Dans une société au marché de l’emploi atone, et au coût de l’immobilier déconnecté des salaires, notamment dans les grandes villes, les prestations sociales, de transitoires, utiles pour assurer un filet de sécurité en cas de jours difficiles, se transforment pour nombre de leurs bénéficiaires en ressource durable. On est loin du contexte dans lequel furent pensés par le Conseil national de la résistance avant même la fin de la deuxième guerre mondiale les fondements du système social. Le capital social et financier aujourd’hui indispensable pour construire une vie en toute autonomie crée un fossé considérable entre les plus pauvres et le reste de la société. La pauvreté est avant tout une question de reproduction des inégalités sociales et, souvent, de malchance. Non de responsabilité individuelle. L’ascenseur social est en panne, l’éducation ne constitue plus un rempart au chômage, ni le travail à la pauvreté. Et plus personne n’ose même espérer des jours meilleurs. 9 % de la population française vit sous le seuil de pauvreté, et un million de personnes exerçant un emploi ont un niveau de vie inférieur au seuil de pauvreté, même avec les prestations sociales.
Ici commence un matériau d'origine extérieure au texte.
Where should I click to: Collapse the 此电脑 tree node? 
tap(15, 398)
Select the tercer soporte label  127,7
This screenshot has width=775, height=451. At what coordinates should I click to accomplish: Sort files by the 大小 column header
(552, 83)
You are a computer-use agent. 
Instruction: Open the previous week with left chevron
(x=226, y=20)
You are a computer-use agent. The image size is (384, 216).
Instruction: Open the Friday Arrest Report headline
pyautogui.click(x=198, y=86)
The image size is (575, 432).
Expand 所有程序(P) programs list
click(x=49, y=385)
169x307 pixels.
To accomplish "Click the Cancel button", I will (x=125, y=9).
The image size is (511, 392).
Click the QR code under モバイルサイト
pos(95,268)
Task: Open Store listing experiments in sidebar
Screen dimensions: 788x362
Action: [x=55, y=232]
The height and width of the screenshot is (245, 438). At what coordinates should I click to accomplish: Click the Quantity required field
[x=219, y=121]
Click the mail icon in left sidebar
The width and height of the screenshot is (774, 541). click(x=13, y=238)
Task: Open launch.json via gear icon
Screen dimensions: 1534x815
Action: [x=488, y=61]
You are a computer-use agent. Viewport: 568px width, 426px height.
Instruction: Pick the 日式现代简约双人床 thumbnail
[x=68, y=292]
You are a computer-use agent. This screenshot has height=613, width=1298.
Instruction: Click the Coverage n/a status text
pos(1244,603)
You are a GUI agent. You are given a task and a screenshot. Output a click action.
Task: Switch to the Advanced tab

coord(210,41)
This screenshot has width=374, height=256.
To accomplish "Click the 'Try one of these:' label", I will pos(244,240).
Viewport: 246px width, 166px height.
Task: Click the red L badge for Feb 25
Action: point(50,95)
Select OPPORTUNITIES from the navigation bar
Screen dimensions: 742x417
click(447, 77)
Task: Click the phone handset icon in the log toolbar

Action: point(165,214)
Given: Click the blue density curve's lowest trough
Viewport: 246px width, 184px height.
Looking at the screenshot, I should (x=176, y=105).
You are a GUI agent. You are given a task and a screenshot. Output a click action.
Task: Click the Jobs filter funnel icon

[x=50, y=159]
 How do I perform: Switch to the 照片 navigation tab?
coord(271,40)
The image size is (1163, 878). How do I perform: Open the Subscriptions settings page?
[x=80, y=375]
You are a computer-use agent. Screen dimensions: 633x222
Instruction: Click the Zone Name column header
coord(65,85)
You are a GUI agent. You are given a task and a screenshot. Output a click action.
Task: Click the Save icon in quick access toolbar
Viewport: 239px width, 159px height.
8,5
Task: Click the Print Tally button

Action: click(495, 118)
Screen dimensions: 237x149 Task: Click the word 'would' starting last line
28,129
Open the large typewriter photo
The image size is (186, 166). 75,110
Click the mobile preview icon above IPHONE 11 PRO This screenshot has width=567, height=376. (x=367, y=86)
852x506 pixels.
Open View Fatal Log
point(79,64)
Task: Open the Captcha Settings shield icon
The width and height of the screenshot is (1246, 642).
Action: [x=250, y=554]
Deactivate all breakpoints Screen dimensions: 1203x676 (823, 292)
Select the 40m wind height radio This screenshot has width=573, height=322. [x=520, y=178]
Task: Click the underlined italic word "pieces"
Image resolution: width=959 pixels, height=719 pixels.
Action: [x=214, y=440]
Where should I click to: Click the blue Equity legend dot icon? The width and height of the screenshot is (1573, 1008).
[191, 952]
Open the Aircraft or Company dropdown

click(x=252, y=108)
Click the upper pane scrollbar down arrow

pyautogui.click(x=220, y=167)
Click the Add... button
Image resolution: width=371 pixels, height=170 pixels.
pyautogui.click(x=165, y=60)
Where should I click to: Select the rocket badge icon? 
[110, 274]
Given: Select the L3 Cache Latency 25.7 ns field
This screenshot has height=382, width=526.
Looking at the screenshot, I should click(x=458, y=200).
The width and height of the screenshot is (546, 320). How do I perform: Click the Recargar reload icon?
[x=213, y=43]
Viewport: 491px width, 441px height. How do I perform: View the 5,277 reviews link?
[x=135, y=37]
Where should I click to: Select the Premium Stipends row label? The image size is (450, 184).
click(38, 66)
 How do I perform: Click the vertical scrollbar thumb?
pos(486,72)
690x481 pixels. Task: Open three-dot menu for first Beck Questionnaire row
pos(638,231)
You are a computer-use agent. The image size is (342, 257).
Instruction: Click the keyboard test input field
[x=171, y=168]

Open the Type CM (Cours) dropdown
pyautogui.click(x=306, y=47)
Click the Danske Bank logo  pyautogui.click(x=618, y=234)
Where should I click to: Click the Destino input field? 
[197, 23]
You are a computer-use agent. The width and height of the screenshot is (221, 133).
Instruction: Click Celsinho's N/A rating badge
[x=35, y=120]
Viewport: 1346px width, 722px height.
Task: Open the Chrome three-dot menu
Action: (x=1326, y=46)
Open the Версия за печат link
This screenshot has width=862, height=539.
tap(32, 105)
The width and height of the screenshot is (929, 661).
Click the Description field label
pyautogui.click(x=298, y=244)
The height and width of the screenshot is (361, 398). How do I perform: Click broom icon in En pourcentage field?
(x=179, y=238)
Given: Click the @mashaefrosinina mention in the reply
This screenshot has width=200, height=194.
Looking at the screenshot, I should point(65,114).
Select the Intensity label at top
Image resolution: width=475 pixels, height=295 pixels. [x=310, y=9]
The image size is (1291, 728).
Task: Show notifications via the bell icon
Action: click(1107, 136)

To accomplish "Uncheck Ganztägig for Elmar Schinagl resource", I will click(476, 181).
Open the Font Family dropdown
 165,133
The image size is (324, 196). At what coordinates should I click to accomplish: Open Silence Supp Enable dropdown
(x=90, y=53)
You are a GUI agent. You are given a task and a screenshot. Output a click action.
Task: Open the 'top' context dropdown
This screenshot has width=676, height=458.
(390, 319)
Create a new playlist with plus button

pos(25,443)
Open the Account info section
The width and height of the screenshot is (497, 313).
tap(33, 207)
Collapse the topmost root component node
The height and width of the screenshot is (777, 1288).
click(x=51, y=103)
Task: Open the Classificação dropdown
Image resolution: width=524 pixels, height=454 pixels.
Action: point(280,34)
Des responsabilités collectives

Dans ce contexte, « assurer à tous les citoyens des moyens d'existence, dans tous les cas où ils sont incapables de se le procurer par le travail », objectif que s’assignait le CNR, est plus que jamais d’actualité. Si les aides sociales constituent une galaxie complexe, parfois peu lisible pour les bénéficiaires voire les professionnels qui les accompagnent, en aucun cas elles ne peuvent être repensées sous le prisme de possibles économies budgétaires. Au contraire. C’est en investissant que l’on garantira leur efficacité. Repérer les aides qui fonctionnent, les développer, multiplier les emplois qui permettent aux moins qualifiés de se former et de s’insérer, développer massivement l’accompagnement nécessaire, voilà ce qui permettra aux aides sociales de ne pas rester de durables pis-aller mais des vecteurs d’autonomie pour les bénéficiaires.

La question, en réalité, n’est pas celle de l’inefficacité du système d’aide sociale, mais celle du dysfonctionnement de la logique économique dans laquelle nous sommes entrés. On ne peut laisser se distiller dans l’opinion l’idée qu’une partie de la population, les pauvres, se laisserait vivre aux dépens des autres. Chacun aspire à contribuer au bien commun, et à la dignité conférée par le travail. Le temps est peut-être venu pour la société de regarder la réalité en face. En matière de développement de la pauvreté, les responsabilités sont collectives.

Dans un entretien paru dans l’Humanité en 1994, Paul Ricoeur s’inquiétait : « Il existe maintenant un nombre suffisamment grand de gens satisfaits pour ne plus permettre que les défavorisés deviennent le centre de gravité d'une alternative politique ».

Lutter contre la pauvreté, c’est avant tout lutter contre les conditions de son développement. C’est aborder la question dans son ensemble, et sous un angle inclusif, non en considérant les plus pauvres comme une charge budgétaire. La notion même d’efficacité, dans le champ du social, est-elle adéquate ? Avant d’être efficace, une aide se doit d’être utile. Et pour juger de son utilité, nul n’est mieux placé que les premiers concernés, à savoir les bénéficiaires, et ceux qui les accompagnent.

 

Eric Pliez est président du Samu social de Paris, directeur général d'Aurore.